Si è tenuto ieri in videoconferenza, un incontro tra il Mise, Whirlpool, Invitalia, sindacati e Regione Campania in cui l’amministratore delegato di Whirlpool Italia, Luigi La Morgia, ha dichiarato che l’attività produttiva nel sito di Napoli cesserà il 31 ottobre in via definitiva. L’azienda da quest’informazione dopo averla precedentemente comunicata ai fornitori.

Il colosso della produzione di elettrodomestici, ha purtroppo risentito del blocco produttivo e della conseguente crisi economica scaturita dall’ emergenza sanitaria degli ultimi mesi.
A livello europeo, è infatti previsto per il 2020 un calo di 2 milioni delle unità prodotte, questo a causa del forte crollo produttivo atteso per il secondo trimestre dell’anno. Sui singoli stabilimenti, si parla di un calo del 7% rispetto al 2019 per lo stabilimento di Cassinetta , del 10% per Melano , sito in cui si producono piani cottura, un calo del 7% per il sito di Comunanza, in cui sono prodotte lavasciuga e lavatrici da incasso. Positivo solo il dato di Siena, dove si registra un aumento di 50mila unità nella produzione di congelatori.

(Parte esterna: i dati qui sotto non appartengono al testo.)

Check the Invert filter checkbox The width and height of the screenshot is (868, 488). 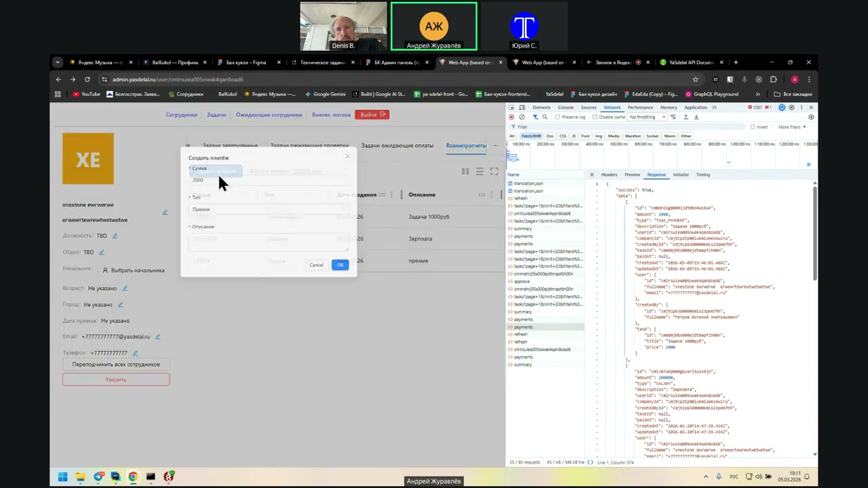(753, 127)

La Morgia ha, però, sottolineato la volontà dell’azienda di supportare eventuali progetti di reindustrializzazione per garantire continuità produttiva del sito di Napoli.

Un incontro che non ha convinto i lavoratori, i quali, dopo aver appreso la notizia, si sono detti delusi e amareggiati dalle soluzioni proposte dal governo e si sono organizzati, per un ora di sciopero in data odierna.

Il Ministero dello Sviluppo Economico, nella persona del Ministro Stefano Patuanelli, fa sapere di essere alla ricerca, con Invitalia, di un Piano alternativo, anche se è viva la volontà di fare tutto il possibile per impedire la cessazione delle attività produttive.
Un nuovo incontro è stato programmato per il prossimo 31 Luglio, data in cui i sindacati auspicano di ricevere qualche notizia positiva, che possa garantire sicurezza agli operai.
Nel frattempo il Presidente della Regione Campania, Vincenzo de Luca, ha manifestato la volontà da parte delle Regione Campania di presentarsi ad un eventuale tavolo di trattative, per impedire la chiusura del sito di Napoli.
Il Presidente De Luca, ha ribadito l’intenzione di mettere 20 milioni di euro a sostegno degli investimenti della proprietà Whirlpool Italia. Una somma proposta come incoraggiamento alla multinazionale per evitare l’imminente chiusura.